EXERCISE TASK A: Can you express the stretch of the listing from the line containing "streamlined [747, 1077]" through the line containing "paver is located at coordinates (1189, 1658)." as a Markdown table with the columns Row and Line, leaving out blank lines?

GIVEN PASSAGE:
_ _ _ _ _

Examination of Witnesses (Questions 11560
- 11579)
11560. Where, for example, you are the listed
building authority (let us put it simply like that), when you
see the model you have just seen, does that satisfy all the boxes
you have to tick to be comfortable in your support for Crossrail?
(Mr King) No. It is unfortunate because what
is outside might well be the answer. That and the document you
referred to earlier and took in evidence as our exhibit, I think,
clearly sets out the number of things we think can be resolved
by later discussion.
11561. We will look at that in due course.
(Mr King) The problem, I think, is highlighted
by the fact that the Promoter had not, until 12 June, found it
able to put the Paddington Station scheme its own Design Review
panel. This is a process where very useful information is adopted
following the discussions with government and London local authorities
for a mini-review process similar to that exercised by the Commission
for Architecture in the Built Environment to review a scheme.
The other stations have been reviewed and an expert panel is convened
for that purpose. That meeting took place on 12 June in relation
to Paddington. The minutes are not yet out, I think it is fair
to say, but it is certainly true to say that having attended the
meeting many of the people present, English Heritage and the GLA,
had less information than we did. Bizarrely, Network Rail and
London Underground were not invited to attend that meeting, which
they should have been, and furthermore everyone thought they were
there to discuss the hybrid Bill scheme, which the Committee has
had before it for some time
11562. All right, Mr King. We will not be allowed
to go too far down that line, but let us have in a sentence what
it is you ask of the Promoter hereon in, so we can have it on
the record, and the Committee will understand your concern, please.

_ _ _ _ _

Source data:
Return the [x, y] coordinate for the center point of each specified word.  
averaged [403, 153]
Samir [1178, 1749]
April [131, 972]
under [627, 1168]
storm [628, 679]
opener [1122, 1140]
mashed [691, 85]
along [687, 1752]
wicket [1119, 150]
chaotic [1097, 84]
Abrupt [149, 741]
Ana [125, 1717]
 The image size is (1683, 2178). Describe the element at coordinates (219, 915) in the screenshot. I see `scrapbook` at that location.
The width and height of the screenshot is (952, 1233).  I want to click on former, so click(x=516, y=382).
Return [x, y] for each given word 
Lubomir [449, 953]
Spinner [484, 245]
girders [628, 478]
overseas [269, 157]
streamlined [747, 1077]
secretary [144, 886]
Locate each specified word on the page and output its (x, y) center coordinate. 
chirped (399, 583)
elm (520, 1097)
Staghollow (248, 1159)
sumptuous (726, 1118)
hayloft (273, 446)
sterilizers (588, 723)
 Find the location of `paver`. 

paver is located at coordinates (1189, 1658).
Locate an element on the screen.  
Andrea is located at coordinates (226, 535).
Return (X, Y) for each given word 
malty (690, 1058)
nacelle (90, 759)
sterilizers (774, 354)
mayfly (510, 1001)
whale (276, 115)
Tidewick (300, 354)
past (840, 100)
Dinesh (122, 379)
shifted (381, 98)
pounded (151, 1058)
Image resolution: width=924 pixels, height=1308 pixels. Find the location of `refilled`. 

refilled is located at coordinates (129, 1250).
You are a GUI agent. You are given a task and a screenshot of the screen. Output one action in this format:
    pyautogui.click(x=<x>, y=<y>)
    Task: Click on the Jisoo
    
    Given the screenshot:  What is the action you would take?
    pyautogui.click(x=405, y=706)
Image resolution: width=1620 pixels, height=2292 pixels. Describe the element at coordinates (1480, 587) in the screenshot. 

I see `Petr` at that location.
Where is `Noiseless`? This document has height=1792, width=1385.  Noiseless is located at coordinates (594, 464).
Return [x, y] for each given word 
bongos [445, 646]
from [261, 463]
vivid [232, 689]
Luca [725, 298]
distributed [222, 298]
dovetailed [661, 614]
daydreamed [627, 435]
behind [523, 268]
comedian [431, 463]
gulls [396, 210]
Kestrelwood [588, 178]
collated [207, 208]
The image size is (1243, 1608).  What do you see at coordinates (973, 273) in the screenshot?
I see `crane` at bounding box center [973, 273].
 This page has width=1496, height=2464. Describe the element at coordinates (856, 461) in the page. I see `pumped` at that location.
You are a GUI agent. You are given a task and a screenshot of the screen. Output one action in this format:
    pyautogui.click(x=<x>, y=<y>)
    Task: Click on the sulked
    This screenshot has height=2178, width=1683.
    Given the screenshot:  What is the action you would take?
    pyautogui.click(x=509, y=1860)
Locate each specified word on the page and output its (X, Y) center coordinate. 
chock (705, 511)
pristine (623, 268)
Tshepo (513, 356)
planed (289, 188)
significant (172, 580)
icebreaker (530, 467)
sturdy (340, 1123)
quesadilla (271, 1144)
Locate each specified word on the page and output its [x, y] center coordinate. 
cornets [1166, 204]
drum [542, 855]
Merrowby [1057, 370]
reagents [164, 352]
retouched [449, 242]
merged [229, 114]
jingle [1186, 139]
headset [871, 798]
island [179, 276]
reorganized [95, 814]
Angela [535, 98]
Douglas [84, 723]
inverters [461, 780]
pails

_ _ _ _ _

EXERCISE TASK B: Would you write out the stretch of the committee hearing transcript from "11560. Where, for" through "by later discussion."?

FINAL ANSWER A:
| Row | Line |
|---|---|
| 1 | streamlined [747, 1077] |
| 2 | secretary [144, 886] |
| 3 | Locate each specified word on the page and output its (x, y) center coordinate.  |
| 4 | chirped (399, 583) |
| 5 | elm (520, 1097) |
| 6 | Staghollow (248, 1159) |
| 7 | sumptuous (726, 1118) |
| 8 | hayloft (273, 446) |
| 9 | sterilizers (588, 723) |
| 10 |  Find the location of `paver`.  |
| 11 | paver is located at coordinates (1189, 1658). |

FINAL ANSWER B:
11560. Where, for example, you are the listed
building authority (let us put it simply like that), when you
see the model you have just seen, does that satisfy all the boxes
you have to tick to be comfortable in your support for Crossrail?
(Mr King) No. It is unfortunate because what
is outside might well be the answer. That and the document you
referred to earlier and took in evidence as our exhibit, I think,
clearly sets out the number of things we think can be resolved
by later discussion.